Copy everything in the records from the line containing "Click the volume icon in top panel" down to the line containing "click(x=82, y=41)", both lines included, reproducing each line without any change.

═══ EXERCISE MATERIALS

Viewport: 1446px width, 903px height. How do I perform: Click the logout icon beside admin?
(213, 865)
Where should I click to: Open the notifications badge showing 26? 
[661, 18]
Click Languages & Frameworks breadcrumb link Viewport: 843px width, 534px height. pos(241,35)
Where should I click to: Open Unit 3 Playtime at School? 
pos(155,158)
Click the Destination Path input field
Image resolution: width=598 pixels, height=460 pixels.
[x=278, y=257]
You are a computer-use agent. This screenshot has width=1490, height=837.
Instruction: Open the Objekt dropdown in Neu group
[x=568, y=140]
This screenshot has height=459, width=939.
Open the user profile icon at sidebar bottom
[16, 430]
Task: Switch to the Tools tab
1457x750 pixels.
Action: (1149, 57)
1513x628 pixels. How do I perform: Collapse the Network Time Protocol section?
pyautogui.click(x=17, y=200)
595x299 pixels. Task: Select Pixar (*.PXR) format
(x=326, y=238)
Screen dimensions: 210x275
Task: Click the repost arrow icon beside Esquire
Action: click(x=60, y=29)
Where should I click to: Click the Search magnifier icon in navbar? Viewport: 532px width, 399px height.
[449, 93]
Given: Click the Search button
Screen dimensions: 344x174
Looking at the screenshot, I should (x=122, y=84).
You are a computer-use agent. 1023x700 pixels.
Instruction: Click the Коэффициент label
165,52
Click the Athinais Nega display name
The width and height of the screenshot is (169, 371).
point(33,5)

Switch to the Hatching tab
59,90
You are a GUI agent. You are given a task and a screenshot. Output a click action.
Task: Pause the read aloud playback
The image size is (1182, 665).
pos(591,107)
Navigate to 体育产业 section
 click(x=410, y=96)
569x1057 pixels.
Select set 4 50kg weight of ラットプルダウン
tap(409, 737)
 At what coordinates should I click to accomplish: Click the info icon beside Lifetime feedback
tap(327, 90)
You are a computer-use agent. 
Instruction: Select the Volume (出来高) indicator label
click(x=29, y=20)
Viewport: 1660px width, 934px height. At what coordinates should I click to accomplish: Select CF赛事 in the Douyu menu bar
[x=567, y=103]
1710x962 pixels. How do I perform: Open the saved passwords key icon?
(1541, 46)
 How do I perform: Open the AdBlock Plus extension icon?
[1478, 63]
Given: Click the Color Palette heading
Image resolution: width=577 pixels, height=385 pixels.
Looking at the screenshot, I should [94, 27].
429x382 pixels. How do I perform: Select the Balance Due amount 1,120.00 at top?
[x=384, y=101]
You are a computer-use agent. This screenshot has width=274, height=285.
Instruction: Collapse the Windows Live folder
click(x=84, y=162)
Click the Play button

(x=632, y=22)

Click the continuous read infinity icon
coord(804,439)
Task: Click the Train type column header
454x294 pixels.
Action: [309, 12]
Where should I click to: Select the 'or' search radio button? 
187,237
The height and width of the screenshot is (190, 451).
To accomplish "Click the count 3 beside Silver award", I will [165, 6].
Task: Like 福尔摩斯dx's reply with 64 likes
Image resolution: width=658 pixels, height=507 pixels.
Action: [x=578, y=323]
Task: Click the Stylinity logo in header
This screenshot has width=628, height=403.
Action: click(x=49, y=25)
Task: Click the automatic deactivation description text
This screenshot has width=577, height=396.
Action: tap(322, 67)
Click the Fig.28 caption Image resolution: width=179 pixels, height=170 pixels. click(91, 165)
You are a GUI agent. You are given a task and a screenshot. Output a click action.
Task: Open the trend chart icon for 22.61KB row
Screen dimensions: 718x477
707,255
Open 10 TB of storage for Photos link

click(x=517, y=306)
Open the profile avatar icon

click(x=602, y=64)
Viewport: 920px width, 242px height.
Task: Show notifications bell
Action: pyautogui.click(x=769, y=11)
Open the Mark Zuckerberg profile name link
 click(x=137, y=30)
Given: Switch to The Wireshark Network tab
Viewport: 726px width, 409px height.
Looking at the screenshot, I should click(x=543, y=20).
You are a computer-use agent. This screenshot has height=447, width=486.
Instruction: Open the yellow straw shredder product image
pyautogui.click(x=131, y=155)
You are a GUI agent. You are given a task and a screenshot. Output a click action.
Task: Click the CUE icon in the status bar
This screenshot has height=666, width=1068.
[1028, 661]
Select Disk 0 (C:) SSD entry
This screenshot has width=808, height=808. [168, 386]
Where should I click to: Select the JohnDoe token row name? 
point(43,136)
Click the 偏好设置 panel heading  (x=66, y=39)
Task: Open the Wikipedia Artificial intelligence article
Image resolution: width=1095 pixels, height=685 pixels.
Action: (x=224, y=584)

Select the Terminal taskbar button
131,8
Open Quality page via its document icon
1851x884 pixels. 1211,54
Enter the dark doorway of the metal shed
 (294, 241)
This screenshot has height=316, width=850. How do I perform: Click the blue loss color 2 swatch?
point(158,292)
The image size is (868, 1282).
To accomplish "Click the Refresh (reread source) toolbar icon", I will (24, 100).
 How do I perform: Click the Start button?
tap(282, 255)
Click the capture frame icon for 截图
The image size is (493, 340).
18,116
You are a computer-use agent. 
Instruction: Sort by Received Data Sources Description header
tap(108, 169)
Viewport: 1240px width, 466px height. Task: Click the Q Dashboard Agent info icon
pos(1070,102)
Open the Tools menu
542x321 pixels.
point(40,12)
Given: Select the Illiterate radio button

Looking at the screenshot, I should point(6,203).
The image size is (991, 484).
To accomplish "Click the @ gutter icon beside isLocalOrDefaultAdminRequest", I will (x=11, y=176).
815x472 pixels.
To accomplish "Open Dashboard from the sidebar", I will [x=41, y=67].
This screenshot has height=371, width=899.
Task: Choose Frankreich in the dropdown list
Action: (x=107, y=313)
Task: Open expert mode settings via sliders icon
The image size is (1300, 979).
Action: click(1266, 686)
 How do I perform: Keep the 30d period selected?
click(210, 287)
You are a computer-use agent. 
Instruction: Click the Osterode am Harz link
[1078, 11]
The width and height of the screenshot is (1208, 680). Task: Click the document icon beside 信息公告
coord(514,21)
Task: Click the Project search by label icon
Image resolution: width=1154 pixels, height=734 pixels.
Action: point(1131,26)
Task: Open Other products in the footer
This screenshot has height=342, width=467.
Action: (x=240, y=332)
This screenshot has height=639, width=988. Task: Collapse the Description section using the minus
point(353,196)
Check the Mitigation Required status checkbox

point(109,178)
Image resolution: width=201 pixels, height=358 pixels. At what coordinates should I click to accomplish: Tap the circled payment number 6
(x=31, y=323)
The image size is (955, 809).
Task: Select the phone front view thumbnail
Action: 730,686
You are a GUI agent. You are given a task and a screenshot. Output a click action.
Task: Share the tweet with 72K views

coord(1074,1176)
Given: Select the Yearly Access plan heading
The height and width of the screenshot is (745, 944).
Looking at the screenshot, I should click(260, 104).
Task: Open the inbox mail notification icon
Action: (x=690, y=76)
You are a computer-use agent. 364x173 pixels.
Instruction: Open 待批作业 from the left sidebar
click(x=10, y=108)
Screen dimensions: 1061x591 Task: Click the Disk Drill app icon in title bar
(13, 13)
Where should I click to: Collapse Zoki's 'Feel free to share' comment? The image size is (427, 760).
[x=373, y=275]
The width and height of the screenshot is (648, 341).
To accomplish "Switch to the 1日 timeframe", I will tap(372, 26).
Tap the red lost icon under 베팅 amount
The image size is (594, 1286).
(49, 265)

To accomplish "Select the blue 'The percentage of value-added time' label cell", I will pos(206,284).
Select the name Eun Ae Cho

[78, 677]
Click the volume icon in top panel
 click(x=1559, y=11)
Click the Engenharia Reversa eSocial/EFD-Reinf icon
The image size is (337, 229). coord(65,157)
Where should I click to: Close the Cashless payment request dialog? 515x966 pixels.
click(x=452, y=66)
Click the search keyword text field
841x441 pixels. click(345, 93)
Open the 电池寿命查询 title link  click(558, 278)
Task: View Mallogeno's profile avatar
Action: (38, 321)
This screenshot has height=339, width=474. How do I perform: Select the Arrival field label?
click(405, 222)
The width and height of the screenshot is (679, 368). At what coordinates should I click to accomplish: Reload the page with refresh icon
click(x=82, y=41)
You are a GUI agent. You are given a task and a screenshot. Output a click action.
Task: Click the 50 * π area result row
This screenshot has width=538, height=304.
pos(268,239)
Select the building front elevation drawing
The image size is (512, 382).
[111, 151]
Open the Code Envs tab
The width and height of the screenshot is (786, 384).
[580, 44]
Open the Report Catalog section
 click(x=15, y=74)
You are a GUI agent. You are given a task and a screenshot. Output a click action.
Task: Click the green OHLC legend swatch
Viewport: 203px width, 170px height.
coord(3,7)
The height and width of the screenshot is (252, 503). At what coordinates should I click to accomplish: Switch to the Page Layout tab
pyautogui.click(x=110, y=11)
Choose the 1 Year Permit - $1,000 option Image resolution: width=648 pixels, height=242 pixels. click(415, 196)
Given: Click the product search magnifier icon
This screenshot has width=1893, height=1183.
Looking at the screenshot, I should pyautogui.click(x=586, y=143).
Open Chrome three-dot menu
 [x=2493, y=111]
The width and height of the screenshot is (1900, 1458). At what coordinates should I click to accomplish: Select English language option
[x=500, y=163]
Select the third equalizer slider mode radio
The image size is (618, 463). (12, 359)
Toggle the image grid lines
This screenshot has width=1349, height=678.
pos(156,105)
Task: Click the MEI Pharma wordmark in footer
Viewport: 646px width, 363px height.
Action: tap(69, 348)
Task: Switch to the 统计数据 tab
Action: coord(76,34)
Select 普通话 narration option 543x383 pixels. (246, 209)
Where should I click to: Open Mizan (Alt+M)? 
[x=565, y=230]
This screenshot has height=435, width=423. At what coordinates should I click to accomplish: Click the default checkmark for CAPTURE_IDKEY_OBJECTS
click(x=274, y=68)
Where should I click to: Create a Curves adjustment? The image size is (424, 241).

══════

[RESPONSE TO THIS EXERCISE]
Click the volume icon in top panel
 click(x=1559, y=11)
Click the Engenharia Reversa eSocial/EFD-Reinf icon
The image size is (337, 229). coord(65,157)
Where should I click to: Close the Cashless payment request dialog? 515x966 pixels.
click(x=452, y=66)
Click the search keyword text field
841x441 pixels. click(345, 93)
Open the 电池寿命查询 title link  click(558, 278)
Task: View Mallogeno's profile avatar
Action: (38, 321)
This screenshot has height=339, width=474. How do I perform: Select the Arrival field label?
click(405, 222)
The width and height of the screenshot is (679, 368). At what coordinates should I click to accomplish: Reload the page with refresh icon
click(x=82, y=41)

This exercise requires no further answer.